Biofertilizers

Azolla has enormous potential as a biofertilizer due to the large amount of nitrogen that it provides for all types of crops.

It is widely used in the Far East as a nitrogen biofertilizer in rice production – increasing rice yields by more than to 50% and the practice is also becoming common in Africa and South America.

Although nitrogen is abundant in the earth’s atmosphere, few plants are able to assimilate nitrogen directly from the atmosphere and most plants obtain their nitrogen from complex compounds in the soil. Fertilizes add these to the soil and may be organic (composed of organic matter) or inorganic (made of simple, inorganic chemicals or minerals).

Inorganic nitrogen fertilizers are mostly synthesized by the Haber-Bosch Process and the high yields achieved by modern agriculture are only possible because of the worldwide use of inorganic nitrogen fertilizers. Almost 100 million tons of nitrogen fertilizer per year are now needed every year to maintain this output – more than ten times the amount used in 1961.

Chemical fertilizers also have numerous detrimental effects on the Earth System and they are becoming increasingly expensive.

Biofertilizers provide an alternative that improves the soil in many ways that are not provided by chemical fertilizers and they do not have their negative side effects.

They organic including living microorganisms matter to the soil. These produce gums, waxes, and resins that are resistant to decomposition, helping to help bind together soil particles as granules or aggregates.

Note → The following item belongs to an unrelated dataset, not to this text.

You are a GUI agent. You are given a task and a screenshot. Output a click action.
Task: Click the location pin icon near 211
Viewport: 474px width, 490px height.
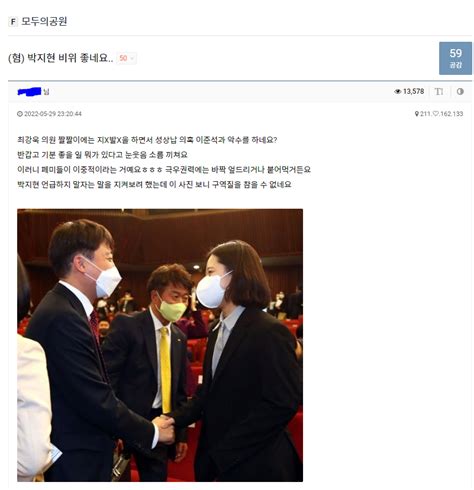[x=416, y=114]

Legumes, which are characterized by having seeds inside a pod or ‘legume’, are the mostly commonly used biofertilizers, or summer ‘green manures’.

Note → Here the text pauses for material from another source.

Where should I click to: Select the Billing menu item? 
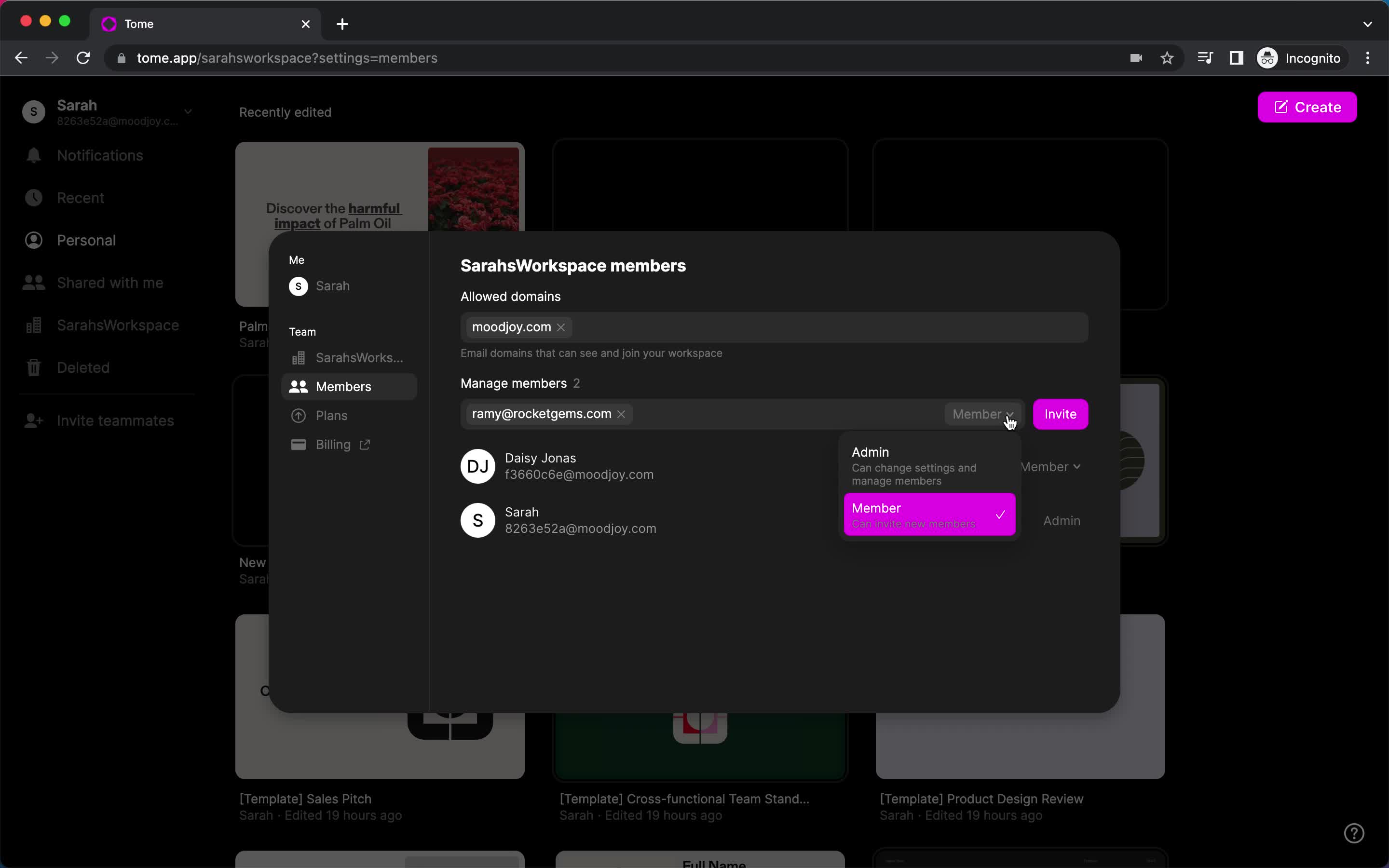click(340, 444)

Like Azolla, they contain symbiotic cyanobacteria that provide some of their nitrogen directly from the atmosphere, but unlike Azolla, their relationship with cyanobacteria needs to be renewed each generation.

Azolla’s cyanobacteria are directly transmitted to the next generation during the plant’s reproductive cycle so that the two organisms have co-evolved together for millions of years, resulting in Azolla’s high level of efficiency in transferring atmospheric nitrogen into a biofertilizer.